» Challenge:
Render every line of the items below as a numbered list, omitting blank lines and leaving out the pictures.

+++ Exercise data +++

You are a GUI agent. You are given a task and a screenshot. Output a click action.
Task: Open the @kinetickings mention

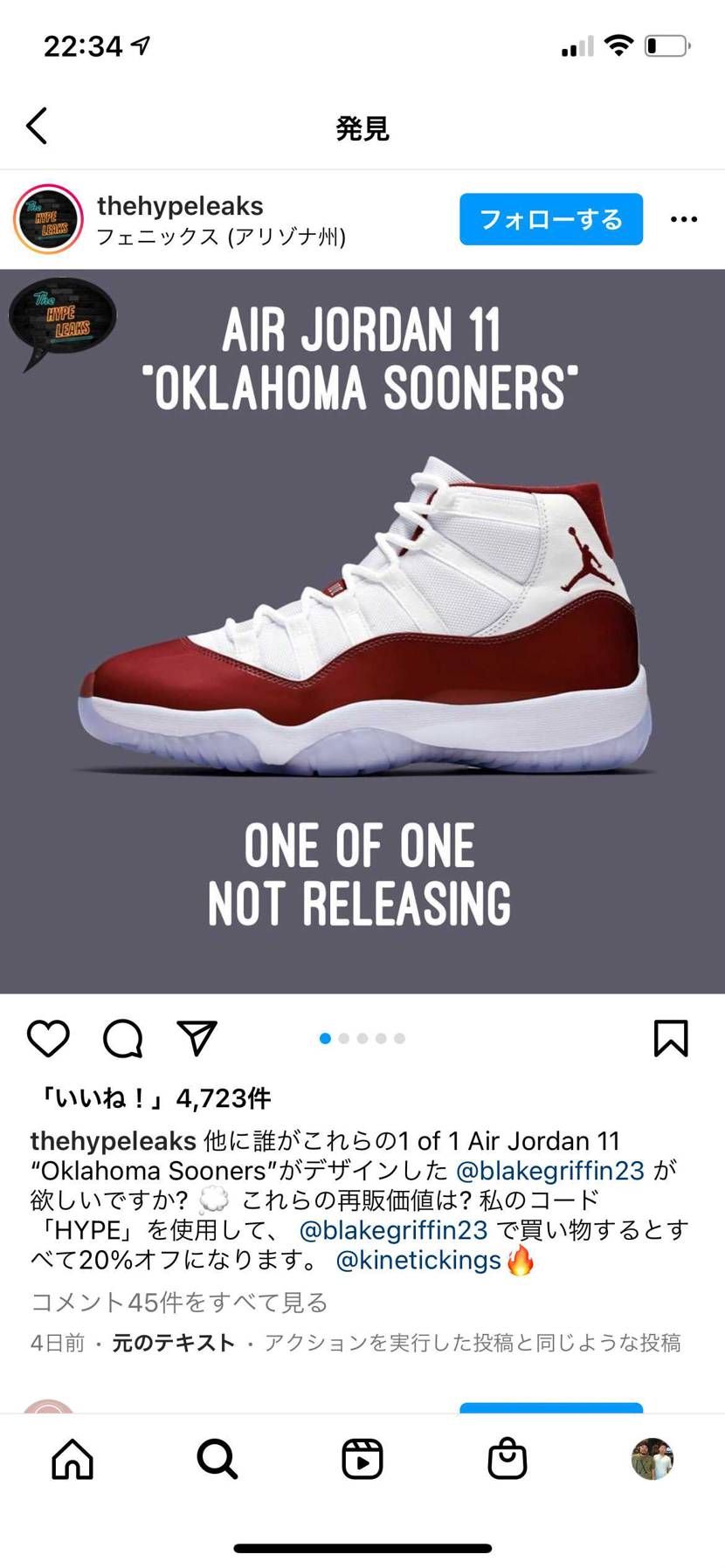(x=418, y=1260)
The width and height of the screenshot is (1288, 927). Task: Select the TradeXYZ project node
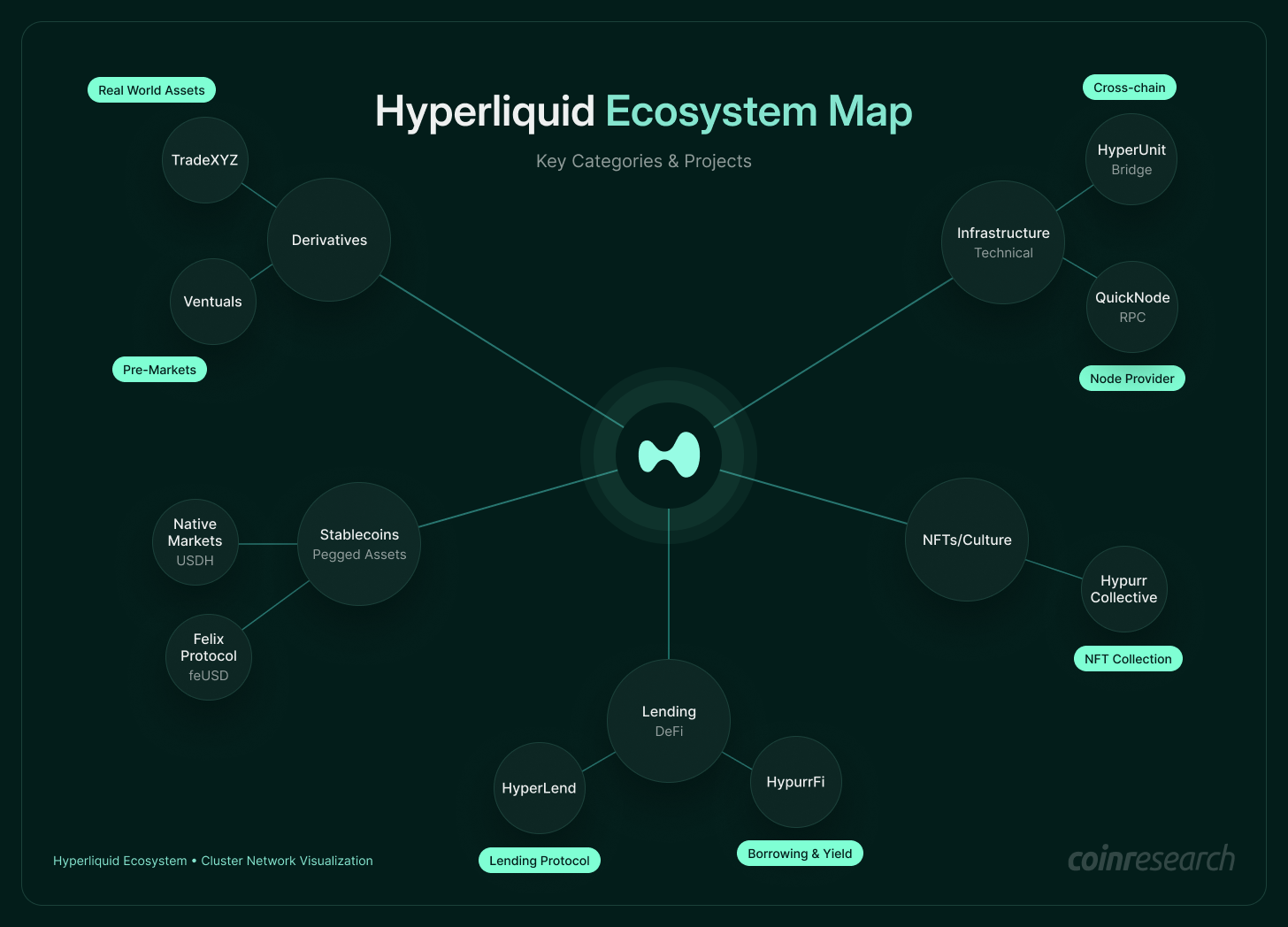click(205, 160)
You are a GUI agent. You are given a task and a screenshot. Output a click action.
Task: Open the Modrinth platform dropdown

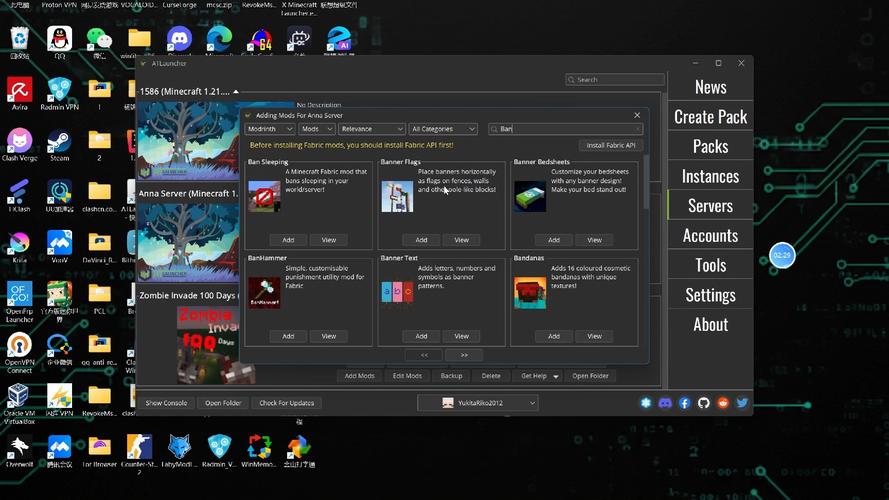270,129
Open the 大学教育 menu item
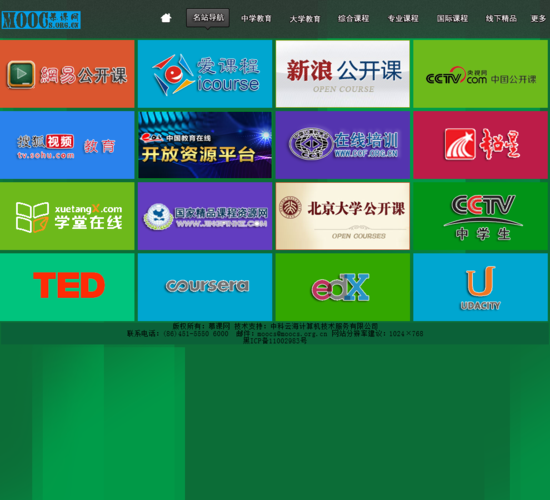550x500 pixels. point(305,19)
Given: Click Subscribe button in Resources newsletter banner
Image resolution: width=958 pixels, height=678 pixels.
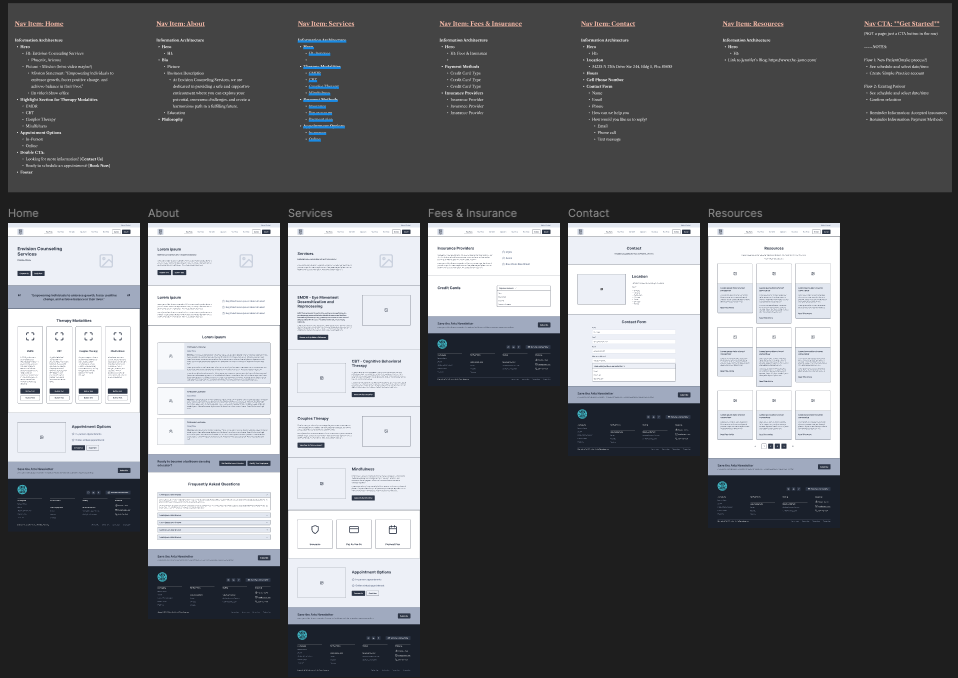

+++

» Solution:
1. You are a GUI agent. You are given a task and a screenshot. Output a click action.
2. Task: Open the @kinetickings mention
3. (x=418, y=1260)
4. The width and height of the screenshot is (1288, 927). Task: Select the TradeXYZ project node
5. click(205, 160)
6. You are a GUI agent. You are given a task and a screenshot. Output a click action.
7. Task: Open the Modrinth platform dropdown
8. 270,129
9. Open the 大学教育 menu item
10. 550x500 pixels. point(305,19)
11. Given: Click Subscribe button in Resources newsletter banner
12. Image resolution: width=958 pixels, height=678 pixels.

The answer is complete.